Wright: In the GSE classroom, I learned many skills that I’ve utilized while working on the YAM project such as lesson planning, the vital importance of differentiating instruction, and integrating technology within my teaching.
Are you currently a teacher? If so, where do you work and with what age group?
Williams: I‘m currently a Special Education Teacher in an urban area. At Central Queens Academy Charter School, I teach math, reading, writing, and science to seventh graders in accordance with the NY State Next Generation Standards.
Wright: I’m currently a third-grade remote teacher in a suburban Long Island school district. I also teach an after-school life skills program for students with autism, who range in age from four to six years old.

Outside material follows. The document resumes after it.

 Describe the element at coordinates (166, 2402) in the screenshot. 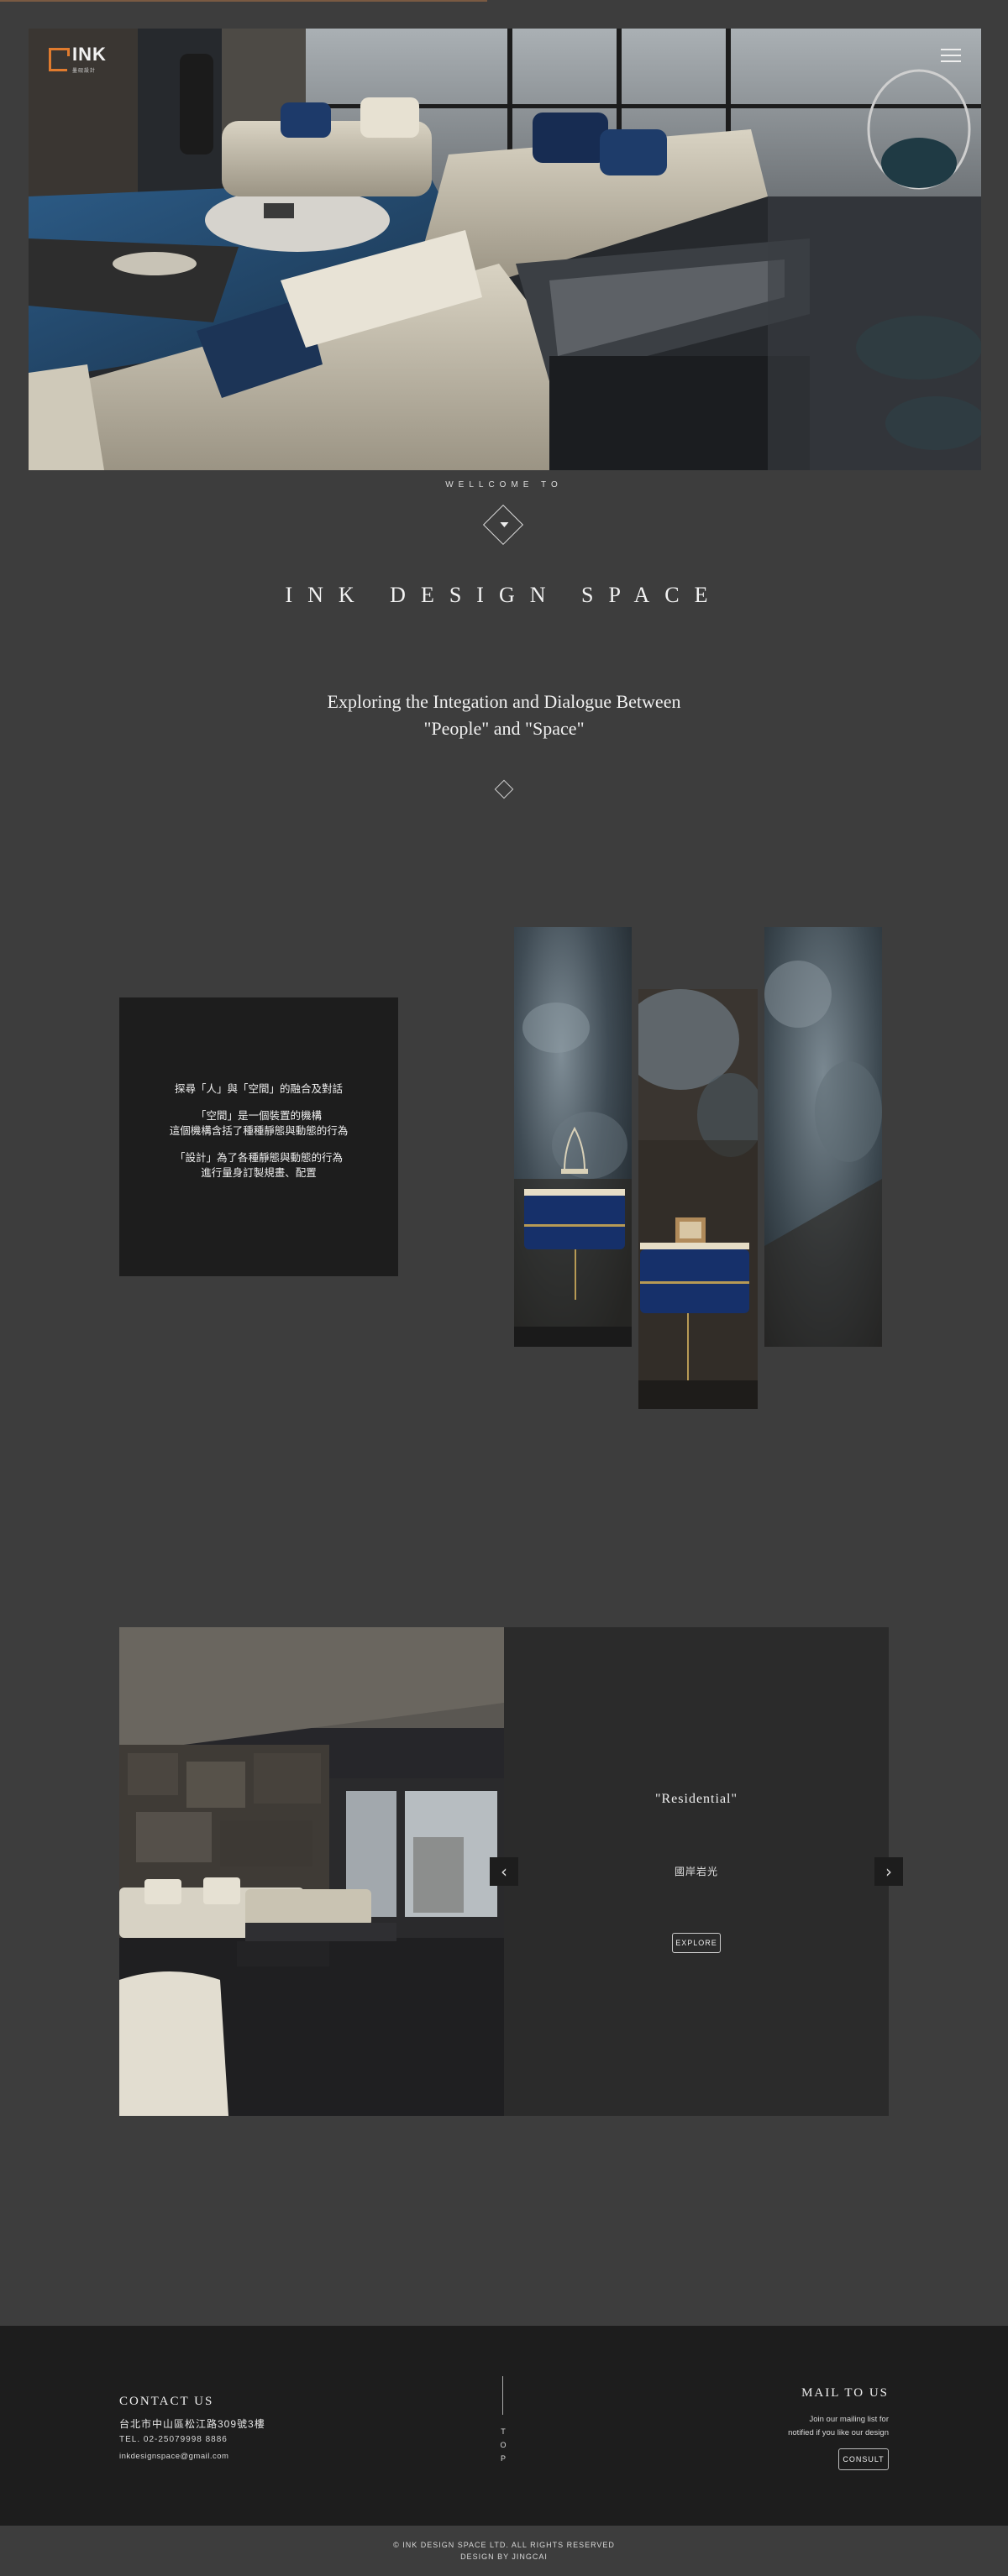

I see `contact-title: CONTACT US` at that location.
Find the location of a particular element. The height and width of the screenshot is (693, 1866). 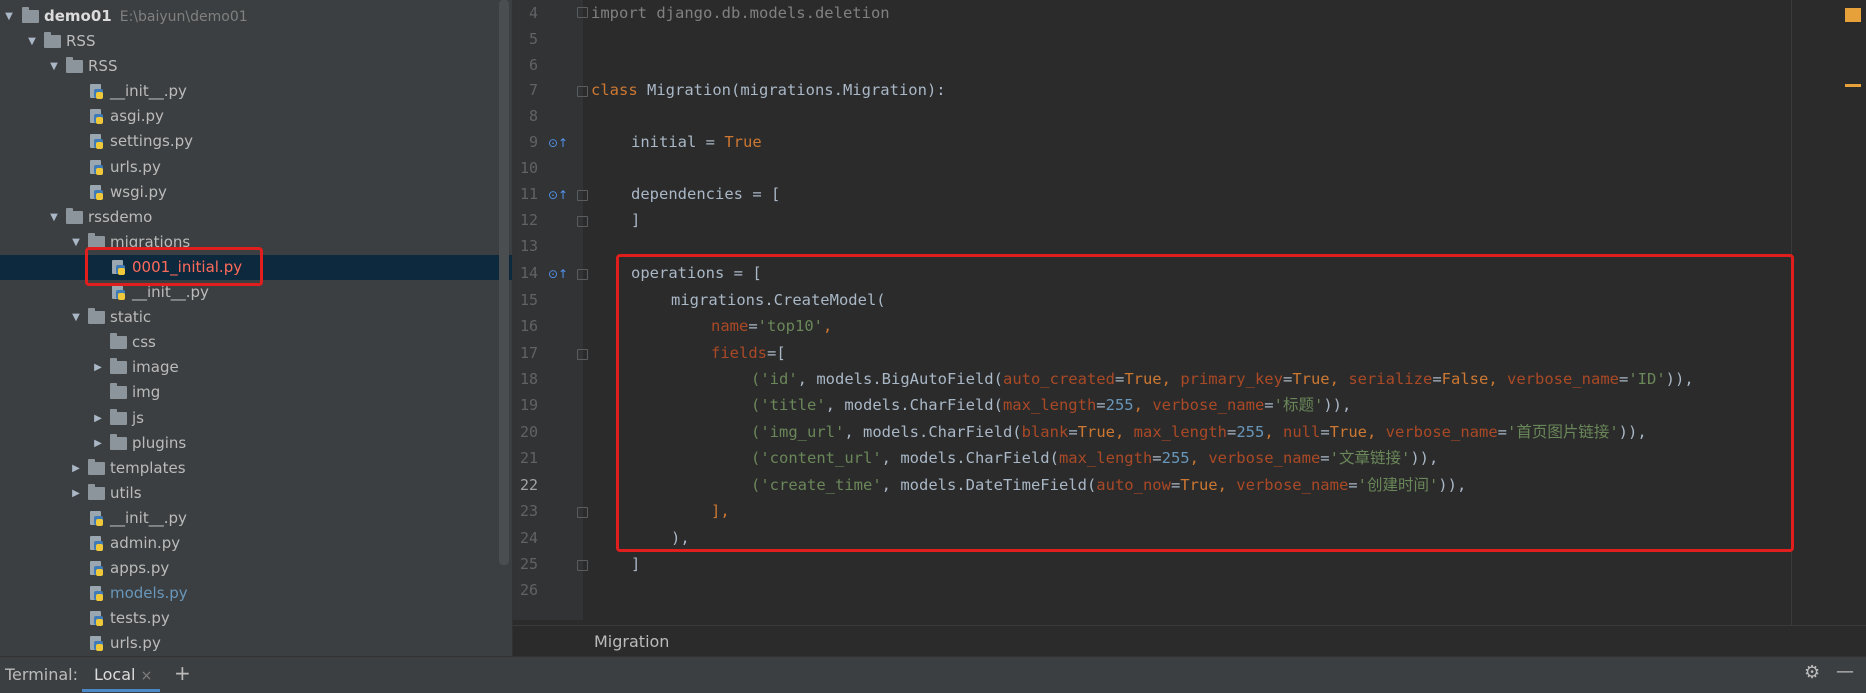

line-number: 13 is located at coordinates (528, 246).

Williams and Wright: The work that we’re doing and the ease with which students will be able to engage in math, music, and computational thinking is critical as students are expected to learn increasingly more complex material at younger ages. Music is weaved into the culture of each of our lives and is one of the easiest ways to reach students, regardless of their background. Computational thinking teaches students to think outside of the box and look at different ways to solve problems, which are both valuable life skills. To help students advance in the future, an understanding of early mathematical foundations is critical for students to be successful in this ever-changing digital world.
How has participating in the YAM curriculum development influenced your classroom practice?
Williams: Although I teach at a middle school, working on the YAM project has reminded me to be creative in how I deliver lessons to my students. I strive to make learning fun and engaging by adding videos and music whenever possible, which are both vital tools that we’ve utilized throughout this project. My hope is to make learning accessible to all students, regardless of their struggles.
Wright: My participation in the YAM project has influenced my daily classroom practices in many ways. This project really highlighted the importance of the arts and students’ ability to express themselves through any form of art. I now allow my students weekly opportunities to express themselves through this medium. I am also much more active when including technology, animation, and engaging programs within my classroom lessons. This has increased my students’ motivation to learn and improved their technology-related life skills.
In 2021, the YAM project produced three short-form animations, which won two awards including the Viddy Gold Award and the MarCom Gold Award. Most recently, the "Treble Leads the Class" animation received two international accolades including the AVA Digital Platinum Award for Outstanding Animation Short Form Web Video and the Hermes Creative Platinum Award for Video Creativity/ Outstanding Animation. In addition to the Graduate School of Education, SRI International, Daniel’s Music Foundation, The University of Texas at Austin, WestEd, mathematician Charlie Patton, music expert Endre Balogh, and The Herbie Hancock Institute of Jazz are all playing integral roles in the development of the YAM project.